Anggota Komisi IX DPR RI Netty Prasetiyani. | Antara photo
AKURAT.CO, Anggota Komisi IX DPR RI Netty Prasetiyani Aher, meminta Pemerintah untuk transparan dan terbuka menjelaskan izin pemberian vaksin mandiri atau vaksin gotong royong yang terbit dalam Peraturan Menteri Kesehatan No 10 tahun 2021.
"Ini untuk mempercepat apa? Apakah sasarannya di luar 181 juta peserta? Atau apa? Pemerintah kan sudah menetapkan 70 persen populasi ini untuk mencapai herd immunity sebagai basis tujuan vaksinasi dan menjamin gratis," kata Netty dalam keterangan yang ditulis, Selasa (2/3/2021)
"Apalagi pengusaha juga belum memberikan data peserta vaksinasi ini, " sambungnya.
Ketua DPP PKS ini menilai, jika program ini hanya mengejar target 181 juta penerima vaksin, maka berpotensi redundant dalam penganggaran.
"Keterangan Kemenkes saat rapat dengan Komisi IX beberapa waktu lalu, 181 juta peserta vaksin itu dikonversikan menjadi kebutuhan dosis vaksin yang pengadaannya menggunakan APBN. Jangan sampai segelintir orang mendapatkan keuntungan, sementara negara dirugikan, " terangnya.
Selain itu Netty juga menyinggung, dalam beberapa kesempatan Menkomarves menyampaikan bahwa vaksin mandiri memakai vaksin sinopharm di luar vaksin program pemerintah dan akan melakukan pemesanan dalam waktu dekat.
Karenanya, jika vaksin gotong royong ini menggunakan sinopharm dan lainnya, Netty meminta Pemerintah harus membuktikan secara terbuka.
"Skemanya bagaimana.

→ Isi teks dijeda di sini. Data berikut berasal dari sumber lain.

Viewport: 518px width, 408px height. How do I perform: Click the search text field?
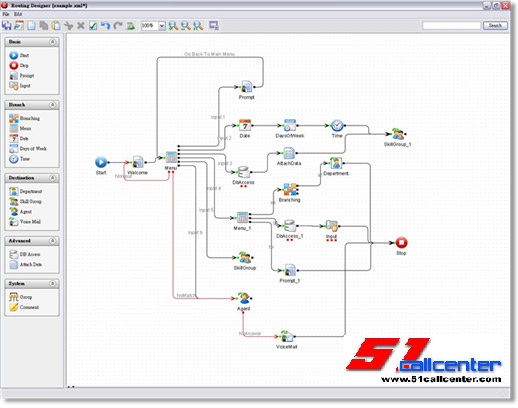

Ketersediaan sinopharm berapa, kapan datang, dan bagaimana implementasinya?," tegasnya.
Netty menambahkan, PMK nomor 10 tahun 2021 menjadi dasar pemerintah untuk memberikan kewenangan yang besar kepada pihak swasta untuk melaksanakan vaksinasi dari hulu hingga hilir.
Wakil Ketua Fraksi PKS ini juga mengingatkan pemerintah agar pengusaha dan perusahaan yang mengikuti program ini harus menjamin bahwa vaksin bagi karyawan dan keluarganya ini gratis dan tidak memotong gaji pekerja.
Kedua, lanjut Netty, jangan sampai ada oknum pemburu rente yang tidak bertanggung jawab, bahkan memperjualbelikan secara sembunyi-sembunyi atau bahkan terbuka kepada masyarakat yang tidak sesuai peruntukannya.
Kemudian Netty berharap, Vaksin yang akan digunakan terpenuhi tahapan dan prosesnya secara ilmiah, sesuai dengan aturan meliputi aspek safety, efficacy, dan quality serta mendapatkan Emergency Use Authorization (EUA) dari BPOM dan kehalalan dari MUI.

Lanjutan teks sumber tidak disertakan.